(Stored entries)
----------
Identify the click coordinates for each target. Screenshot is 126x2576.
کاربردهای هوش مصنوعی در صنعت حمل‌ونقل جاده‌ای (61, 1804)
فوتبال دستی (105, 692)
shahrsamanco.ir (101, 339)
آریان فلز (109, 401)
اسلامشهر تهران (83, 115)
----------
Repeat the records above with every character intact.

Identify the click coordinates for each target. Screenshot is 126x2576.
کاربردهای هوش مصنوعی در صنعت حمل‌ونقل جاده‌ای (61, 1804)
فوتبال دستی (105, 692)
shahrsamanco.ir (101, 339)
آریان فلز (109, 401)
اسلامشهر تهران (83, 115)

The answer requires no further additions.